PROVIDED PASSAGE:
"""
Thursday, December 10, 2015

Caroline's Wassail

Here we come a-wassailing...

I'm sure there's many a person out there who's heard the by now famous Christmas carol "Here We Come A-wassailing" (or caroling, if you're into the more modern version of this mid 1850's song) who isn't even sure what wassail is, or where the term comes from. As a kid, I know I definitely wondered a bit, because it's sort of a funny word, and if it means caroling... why not just say caroling?

But like many random bits of pop culture we still enjoy today, wassailing actually has very long history, with roots going back well before the song, or even Caroline's Christmas in 1812! The drink we're making today might be a little similar to something she and her family might have enjoyed, though, whether or not they went singing door to door all over Sackets Harbor.



Wassailing began as an old English tradition to help ensure a good harvest in apple orchards. The word has Anglo-Saxon origins, which means it's probably a very, very old tradition. Like, pre Norman the Conquerer old. Families, friends and entire communities would get together, sing and drink to encourage the apple trees to wake up and produce a good harvest the next year, while keeping evil spirits away from them. This would traditionally happen on Twelfth Night. A Wassail King and Queen would go through the orchard blessing the trees, putting offerings of bread soaked in wassail in their branches for the tree spirits. The original wassail drink was warmed beer or mead with honey that crab apples were then cooked in. I've never had it, but there seems to be a general consensus among modern pieces of pop culture that the original tastes pretty awful.

At some point, these traditions morphed into something more closely associated with Christmas and Christian traditions. By Felicity and Caroline's time, wassailing meant more what we think of it as today: singing Christmas songs and sharing food and drink with friends and neighbors. In Williamsburg, some wealthy members of the community would open their homes, providing food and drink to anyone who came by. This is part of why the song mentions begging! This tradition dates back to the middle ages, where lords would invite their tenants into their home for free food and drink.

Sometimes, people weren't always so thrilled about this tradition. Much like trick or treating, people complained that refusing wassailers might get your house vandalized.

The recipe we're testing out today comes from The Williamsburg Cookbook, and can be found republished on the Williamsburg website for anyone looking to make it themselves. You might be asking why I'm using a Williamsburg recipe in a Caroline post. Couldn't I have found a Regency recipe to share?

While it's likely that Caroline didn't have the same wassail gatherings Felicity and Elizabeth would have attended, it was still a traditional part of the holiday season in England during the Regency period. Beyond that, it's very likely that families in America would have kept the tradition going if they liked it enough to continue, much like we keep the traditions of our grandparents and parents when we start hosting our own holiday parties. At some point, wassail became more of a fruit or wine punch, and drinks like this can be purchased and enjoyed in Williamsburg, especially during the holiday season.

Williamsburg's recipe starts off by making a simple syrup of one cup of sugar and 1/2 cup of water, flavored with four cinnamon sticks and three lemon slices. I used four lemon slices because my first two slices were kind of tiny. This was boiled on the stove for five minutes and then put through a strainer, during which I burned myself because I wasn't thinking when I was moving to put the strainer in the sink.
"""
RECORDED INFORMATION:
"""
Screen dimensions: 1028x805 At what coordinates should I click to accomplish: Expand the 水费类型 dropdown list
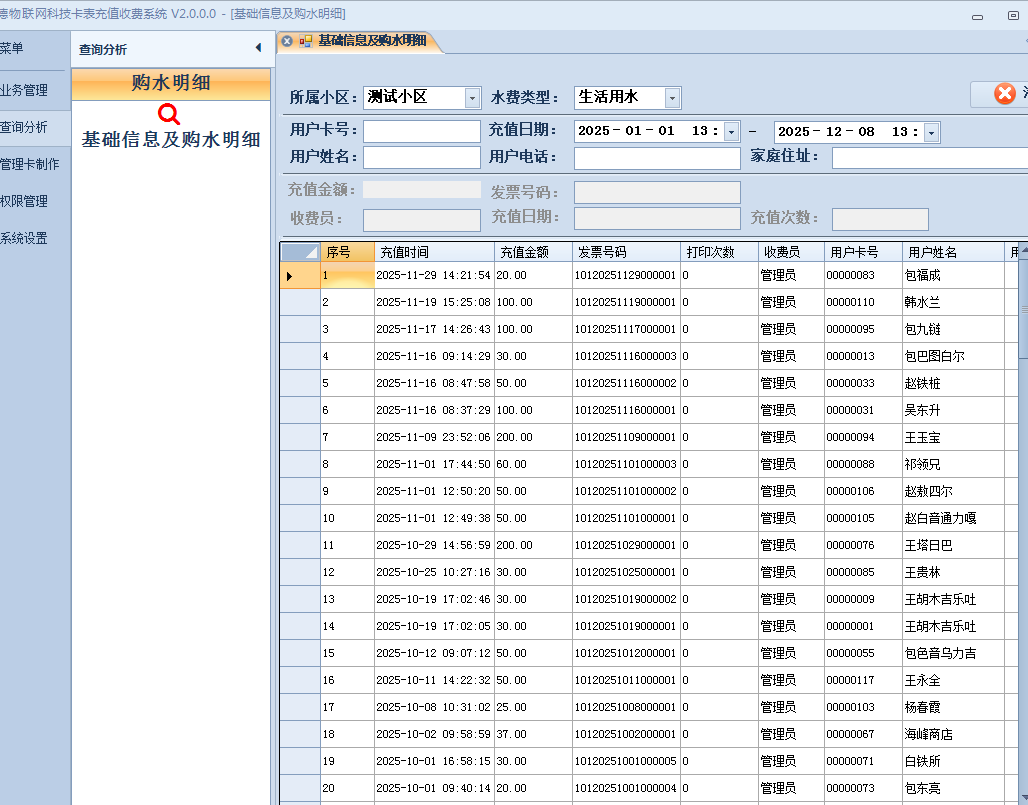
"""
REQUIRED ACTIONS:
1) List the ingredients of the simple syrup that Williamsburg's recipe starts with, according to the wassail post.
2) From the wassail post, extract the stretch from "The recipe we're" through "recipe to share?".
3) Extend the wassail post, picking up right after its last sentence.

FINAL RESULTS:
1)
- One cup of sugar
- 1/2 cup of water
- Four cinnamon sticks
- Three lemon slices

2)
The recipe we're testing out today comes from The Williamsburg Cookbook, and can be found republished on the Williamsburg website for anyone looking to make it themselves. You might be asking why I'm using a Williamsburg recipe in a Caroline post. Couldn't I have found a Regency recipe to share?

3)
Next, you heat two cups of pineapple juice, two cups of orange juice, six cups of dry red wine, 1/2 cup of lemon juice and one cup of sherry over the stove. This shouldn't boil, but it should definitely be warm.


Mix in the syrup, garnish with lemon slices, and you have wassail!


So, a few things:

1. You might want to add a packet of mulling spices for wine in the pot if you like a more flavorful drink. We really didn't think that it actually had much spicy flavor at first, but adding in a packet of spices helped a lot.

2. If you empty a wine bottle cooking this, keep it handy if you have leftovers, because it's the perfect way to store it.

3. Using orange juice with no pulp will make it have a smoother texture, but the pulp doesn't take away from the flavor or overall enjoyment of the drink if that's what you happen to have in the house.

4.. For someone who really doesn't like any alcoholic drinks, this actually was very tasty!

Honestly, I was a little surprised by how much I like this. As I've said before, I really don't like the taste of alcohol. I don't think it's refreshing or worth the calories the same way a soda might be, and so I almost always avoid it.

This, though, was pretty excellent. I even had another taste a couple days later! It's like a fruity, spicy wine, with just enough spice in it to make it feel more like a holiday treat rather than a punch you might have at a wedding. I'm not really sure how truly authentic this recipe would be to either 1774 Williamsburg or 1812 Sackets Harbor, but it's a tasty version of a historic drink that you can definitely enjoy today.

... So long as you're over the age of 21. Even though some of the alcohol burns off while you're cooking and Caroline, Felicity and Elizabeth would have been able to drink it without an adult batting an eyelash, it's still probably not something you want to give to a modern ten year old. To make a more kid friendly wassail, you could replace the wine with grape juice, or make a non alcoholic mulled apple cider, which is also delicious and very historically accurate.

Overall, this was very easy to prepare, tasted great, and seemed to be a real crowd pleaser, while having some leftovers to enjoy over the course of the season. I'm not sure if it'll last until Twelfth Night, but I'd be happy to make some more when the time comes!

Now if only I had some of those delicious baked goods to enjoy. Feel like sharing, Caroline?